Calcitriol, and other vitamin D receptor activators, remain a primary treatment for elevated parathyroid hormone levels in patients with end stage kidney disease. The objective of this study was to assess the 24-hydroxylation-mediated metabolism of 25(OH)D3 and 1,25(OH)2D3 in rats with experimental kidney disease treated with calcitriol and in a cross-sectional analysis of patients requiring hemodialysis. Methods: Animals were stratified by creatinine into a time control group or calcitriol (20 ng/kg/day) for 3 weeks following CKD induction using a dietary adenine model (0.25% adenine). Hemodialysis patients were recruited and demographic data including calcitriol prescription was obtained by chart review and participant interview. Vitamin D metabolites were assessed using LC-MS/MS. In the rat model, 1,25(OH)2D3 levels increased substantially in calcitriol-treated rats yet there was no increase in its primary metabolite: 1,24,25(OH)2D3. A lower ratio of 1,24,25(OH)2D3:1,25(OH)2D3 (1,25-VMR) was associated with increased calcium levels in calcitriol treated rats. In hemodialysis patients (N = 86), the level of 1,25(OH)2D3 was substantially higher in calcitriol-treated patients yet there was no difference between groups in 1,24,25(OH)3D3, resulting in a marked decrease in the 1,25-VMR in calcitriol treated patients. In hemodialysis patients treated with calcitriol, 1,25(OH)2D3 and a lower ratio between 1,24,25(OH)3D3 and 1,25(OH)2D3 were associated with higher serum calcium levels. Impaired metabolism of exogenous calcitriol may contribute to the adverse effects associated with this treatment. A better understanding of the uniquely dysfunctional catabolic vitamin D profile in CKD may guide more effective treatment strategies.

The metabolism of 1,25(OH)2D3 in clinical and experimental kidney disease.
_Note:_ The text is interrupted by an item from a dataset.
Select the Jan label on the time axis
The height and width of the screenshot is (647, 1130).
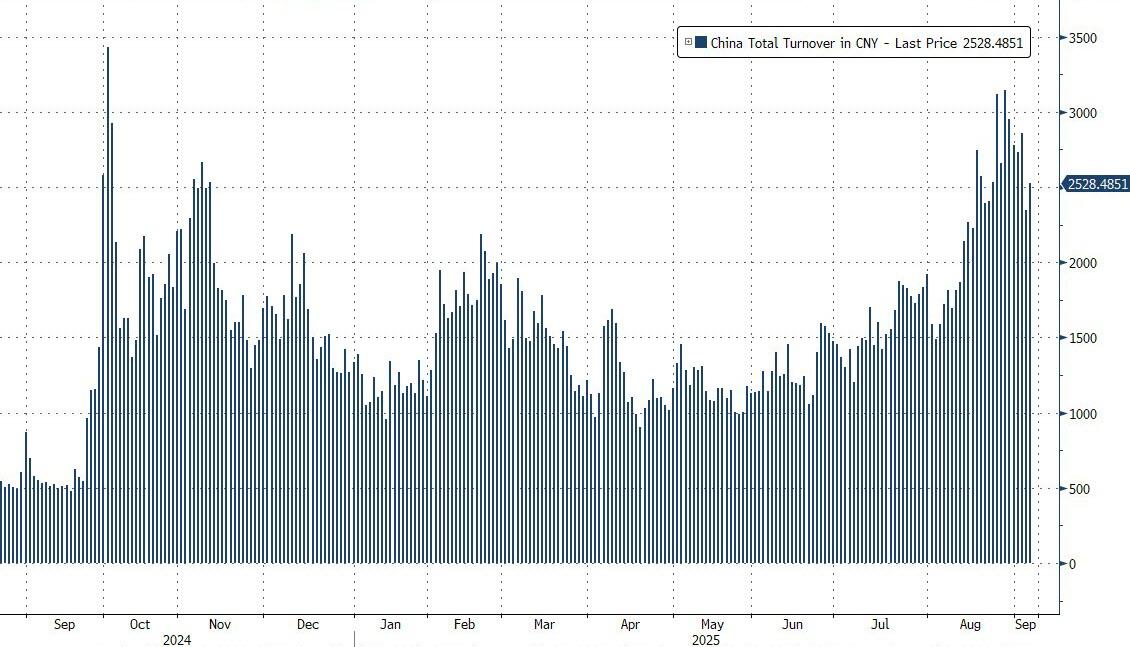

Chronic kidney disease (CKD) results in calcitriol deficiency and altered vitamin D metabolism. The objective of this study was to assess the 24-hydroxylation-mediated metabolism of 25(OH)D3 and 1,25(OH)2D3 in a cross-sectional analysis of participants with a range of kidney function assessed by precise measured GFR (mGFR) (N = 143) and in rats with the induction and progression of experimental kidney disease. Vitamin D metabolites were assessed with LC-MS/MS. Circulating measures of 24-hydroxylation of 25(OH)D3 (24,25(OH)2D3:25(OH)D3) precisely decreased according to mGFR in humans and progressively in rats with developing CKD. In contrast, the 1,24,25(OH)3D3: 1,25(OH)2D3 vitamin D metabolite ratio increased in humans as the mGFR decreased and in rats with the induction and progression of CKD. Human participants taking cholecalciferol had higher circulating 1,24,25(OH)3D3, despite no increase of 1,25(OH)2D3. This first report of circulating 1,24,25(OH)3D3 in the setting of CKD provides novel insight into the uniquely altered vitamin D metabolism in this setting. A better understanding of the uniquely dysfunctional catabolic vitamin D profile in CKD may guide more effective treatment strategies. The potential that 24-hydroxylated products have biological activity of is an important area of future research.